これだけの大偉業を成し遂げたにもかかわらず、彼らは「1週間の長期休暇は極めて珍しい」と素直に喜んでいる。

全米のケーブルTVで報道された彼らの特殊技能「SATSUKAN」とポケモンキャラクターをプリントした「みずほTシャツ」(13ドル)が、フロリダの新名物として爆発的な人気を呼びそうである。

みずほファイナンシャルグループは、今回の集計事務代行により手数料4百万ドルを受け取った。3で割り切れない特別収入に、3人の共同CEOは頭を抱えている。

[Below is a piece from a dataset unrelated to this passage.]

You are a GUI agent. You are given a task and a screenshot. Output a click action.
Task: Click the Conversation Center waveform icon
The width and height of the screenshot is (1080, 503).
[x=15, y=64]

ムーディーズは同グループの格付け引き上げ見通しを発表。「みずほファイナンシャルグループは、今回の代行事務成功により、選挙集計という新ビジネスを確立した。正確な手作業を要するこの業務は米銀には到底参入不可能。より重要なポイントは、労働集約的な新ビジネスの今後の展開次第では、邦銀の最大の問題点であった過剰人員の解消に役立つことだ。」と述べた。

チェースマンハッタンのエマ上級副社長も「我々にはないエクスパティーズであり、大いに脅威を感じる。」と語った。

みずほファイナンシャルグループの3人の共同CEOは「次は東ティモールでの集計作業を」と目論んでいるが、これに対しては、労働環境の悪化を理由に、従業員の間から早くも反対の声が出ているようだ。